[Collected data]
● ● ● ● ● ● ●

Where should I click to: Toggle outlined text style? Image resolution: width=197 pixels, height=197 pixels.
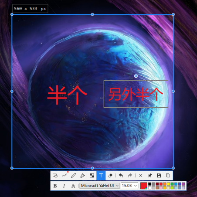click(x=73, y=186)
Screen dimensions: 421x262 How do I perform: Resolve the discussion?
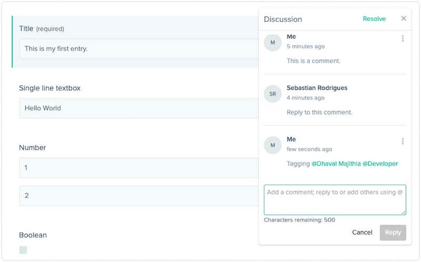point(374,19)

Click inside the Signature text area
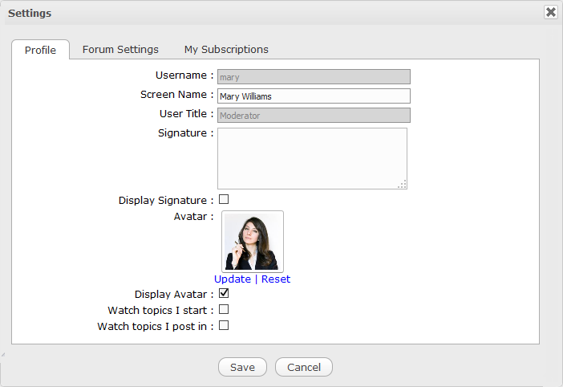click(x=311, y=158)
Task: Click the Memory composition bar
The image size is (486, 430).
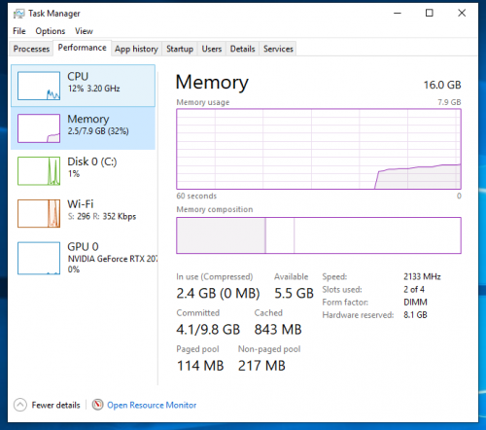Action: (319, 235)
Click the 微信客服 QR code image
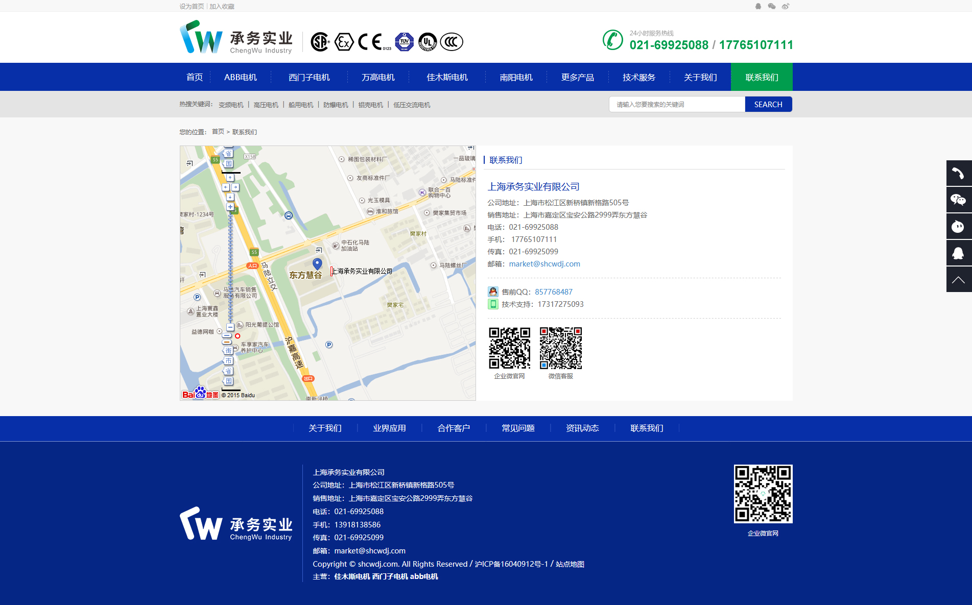Viewport: 972px width, 605px height. 561,348
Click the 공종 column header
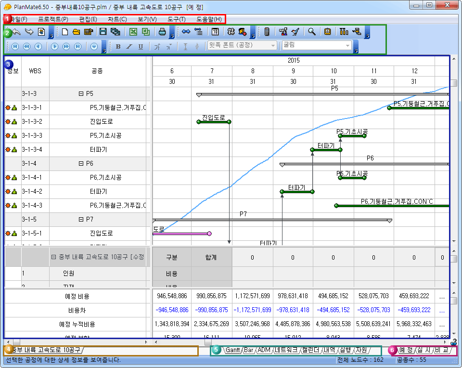This screenshot has height=368, width=462. pyautogui.click(x=97, y=71)
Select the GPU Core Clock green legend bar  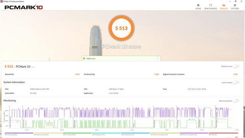[x=77, y=133]
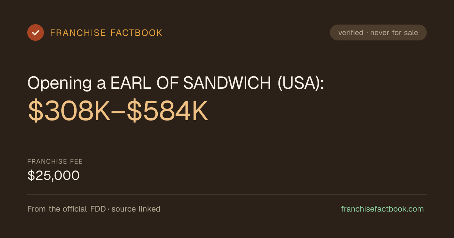Click the en dash between the two prices
Viewport: 454px width, 238px height.
point(118,112)
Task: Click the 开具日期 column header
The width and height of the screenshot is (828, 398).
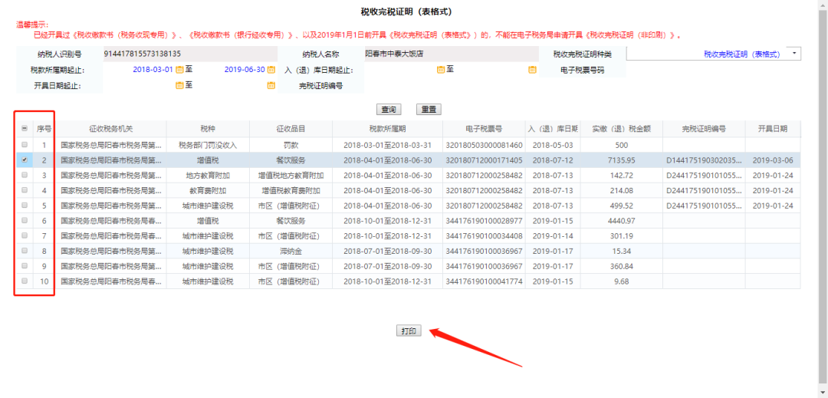Action: tap(773, 129)
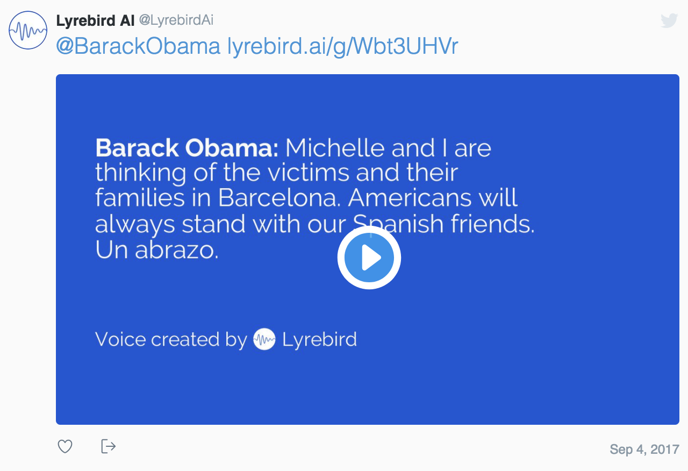688x471 pixels.
Task: Click the "Voice created by" text
Action: click(x=170, y=339)
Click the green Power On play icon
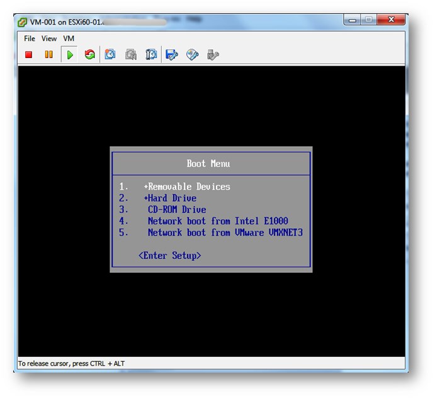This screenshot has width=435, height=399. (69, 55)
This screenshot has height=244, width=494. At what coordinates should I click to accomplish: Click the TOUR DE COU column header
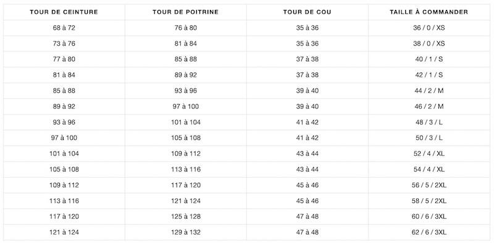[x=307, y=12]
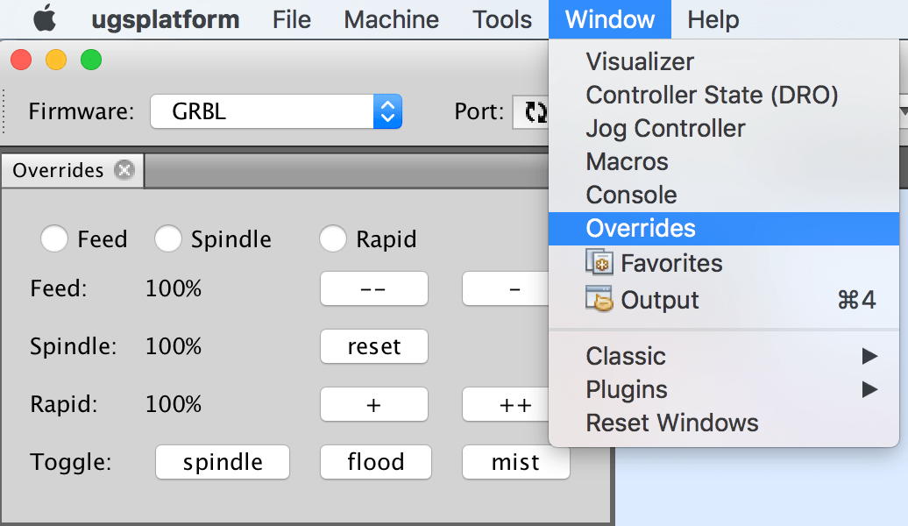Open Favorites window with its icon

coord(599,262)
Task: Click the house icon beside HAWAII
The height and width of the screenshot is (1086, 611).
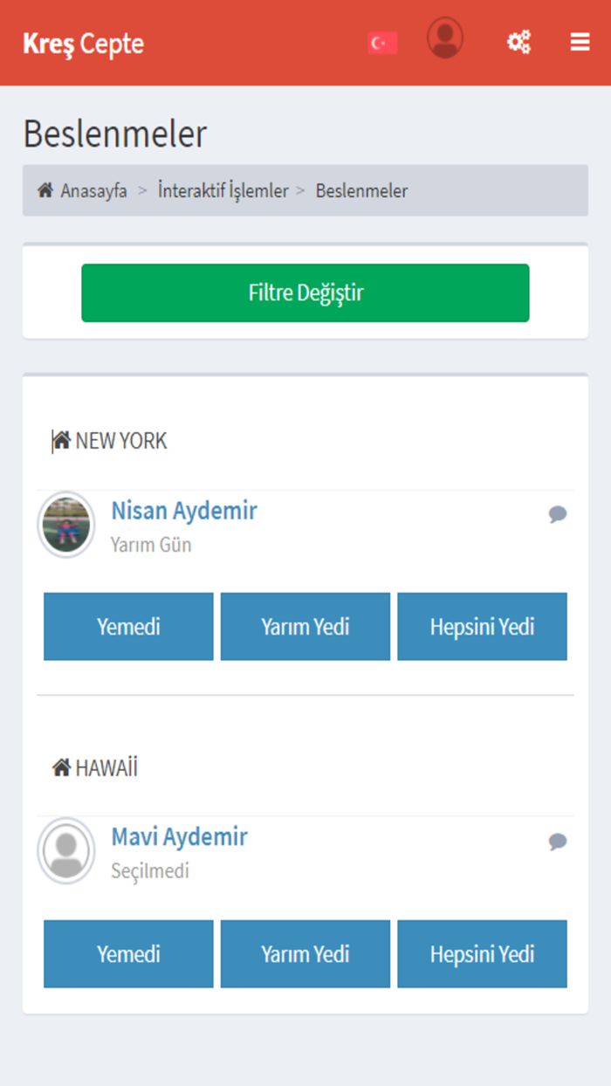Action: point(61,768)
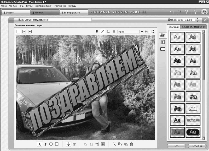Click the scissors cut icon
The height and width of the screenshot is (151, 209).
point(114,144)
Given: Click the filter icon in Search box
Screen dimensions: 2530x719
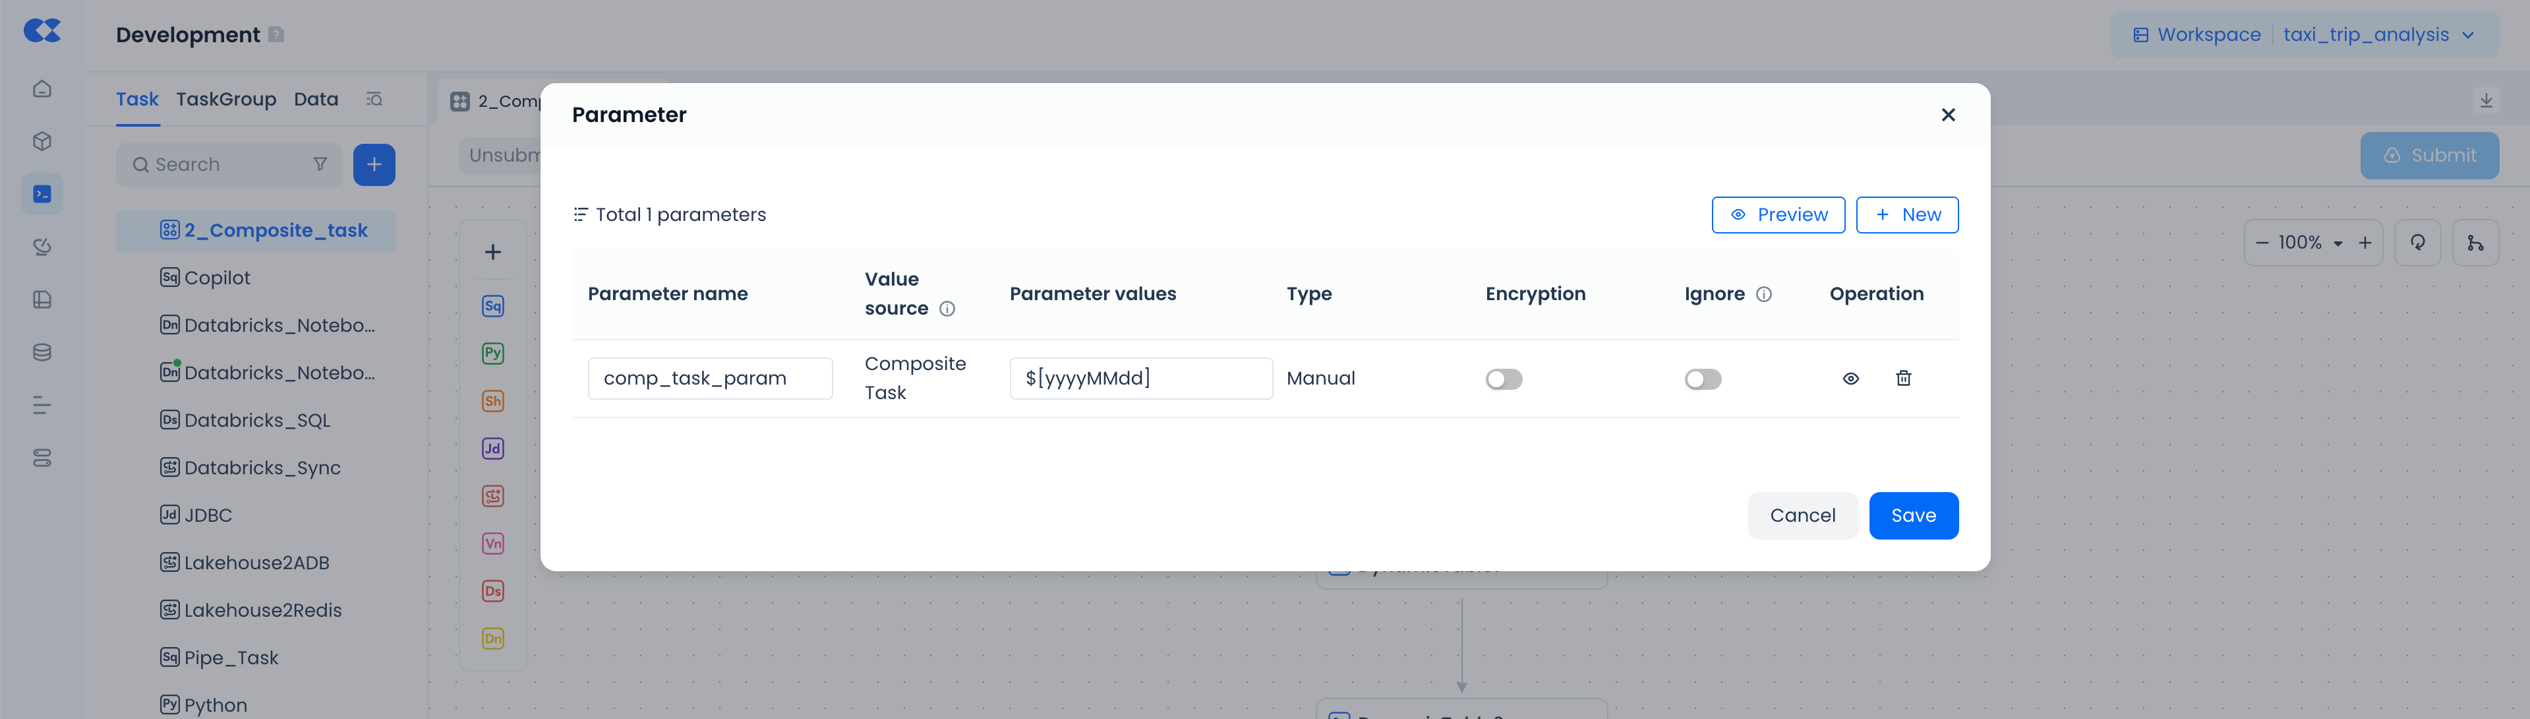Looking at the screenshot, I should click(x=320, y=165).
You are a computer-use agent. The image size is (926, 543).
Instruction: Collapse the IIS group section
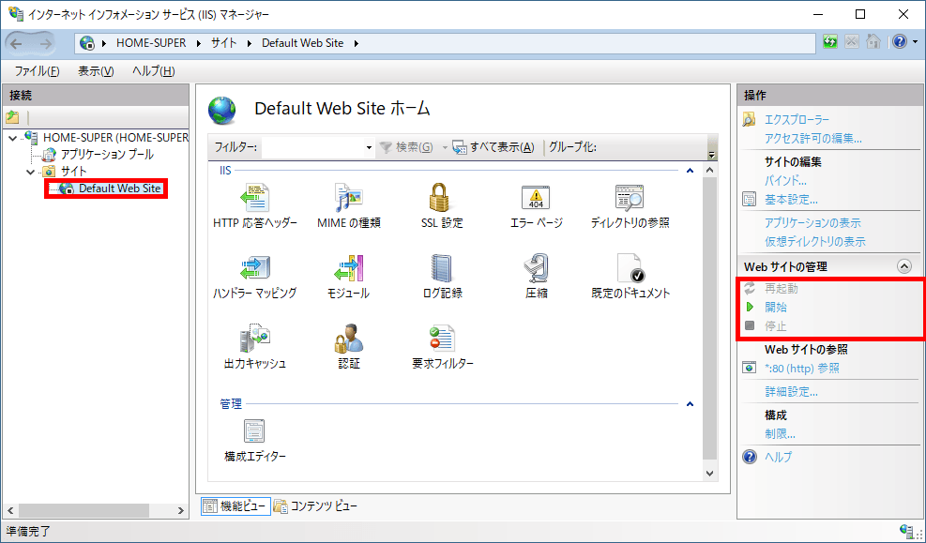pos(691,171)
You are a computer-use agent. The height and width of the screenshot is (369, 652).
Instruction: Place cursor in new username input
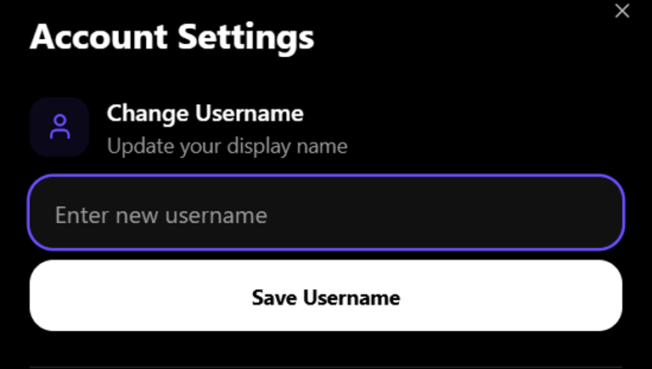pyautogui.click(x=326, y=214)
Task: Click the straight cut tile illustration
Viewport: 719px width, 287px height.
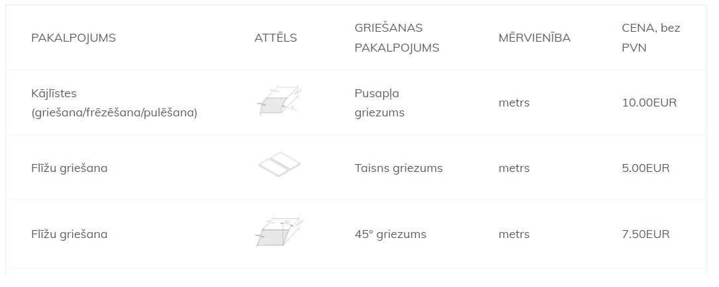Action: [x=279, y=164]
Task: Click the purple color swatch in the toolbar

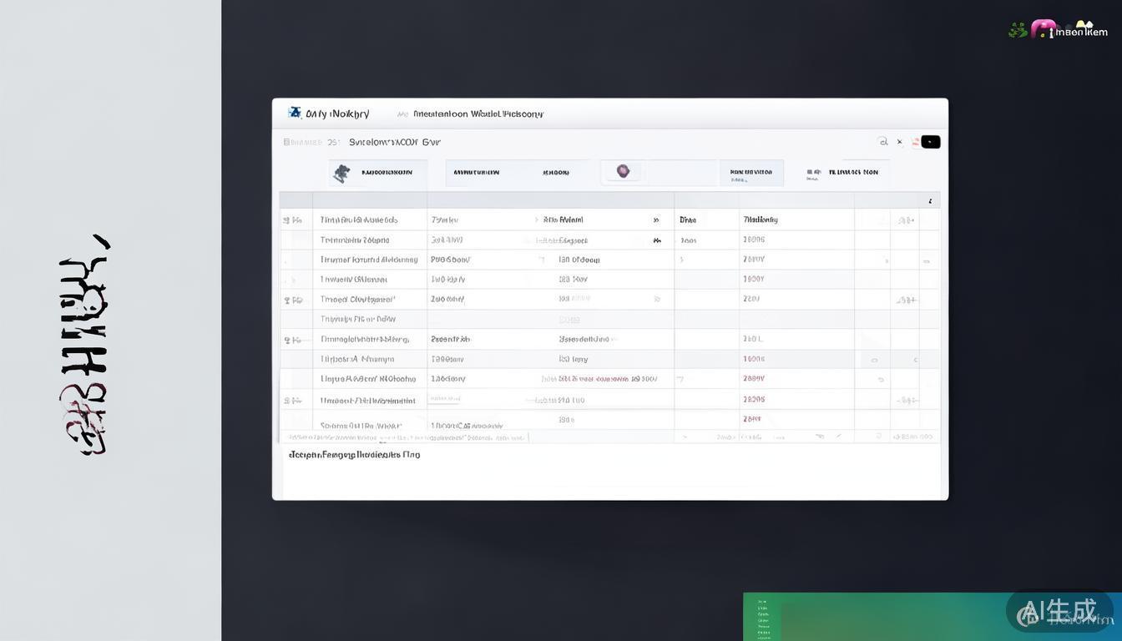Action: pyautogui.click(x=622, y=169)
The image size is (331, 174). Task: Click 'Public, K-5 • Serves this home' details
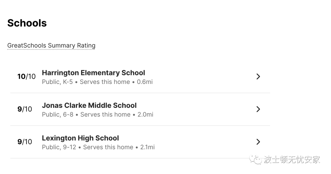coord(86,82)
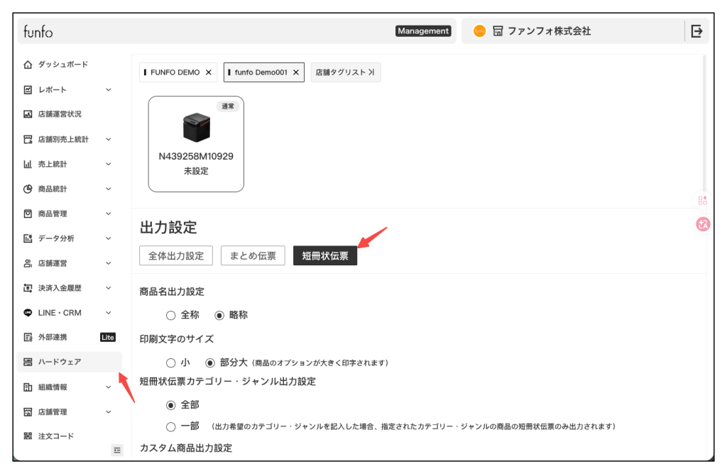The height and width of the screenshot is (474, 727).
Task: Click the 注文コード QR code icon
Action: click(x=28, y=436)
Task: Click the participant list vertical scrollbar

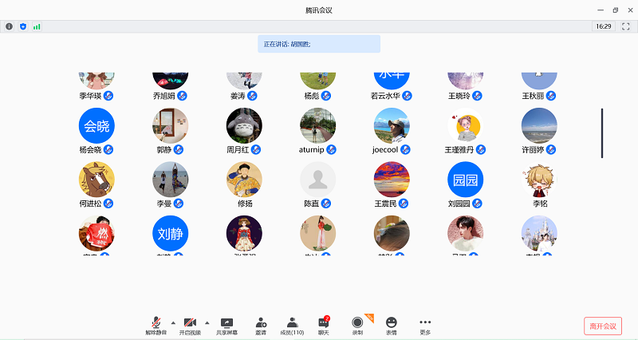Action: tap(602, 132)
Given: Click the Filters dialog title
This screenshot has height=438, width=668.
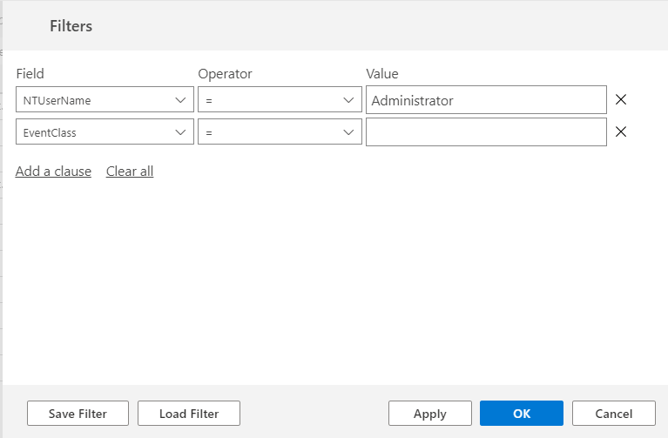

● ● ● ● ● ● ●

**About this task:**
Quote verbatim every line starting at the line that contains "Task: Click the straight" and ending with the last line of the records; omit all pictures.

**Answer space:**
Task: Click the straight cut tile illustration
Viewport: 719px width, 287px height.
Action: [x=279, y=164]
Task: Click the purple color swatch in the toolbar

Action: pyautogui.click(x=622, y=169)
The image size is (331, 174). Task: Click 'Public, K-5 • Serves this home' details
coord(86,82)
The height and width of the screenshot is (474, 727).
Task: Click the 注文コード QR code icon
Action: click(x=28, y=436)
Task: Click the participant list vertical scrollbar

Action: tap(602, 132)
Given: Click the Filters dialog title
This screenshot has height=438, width=668.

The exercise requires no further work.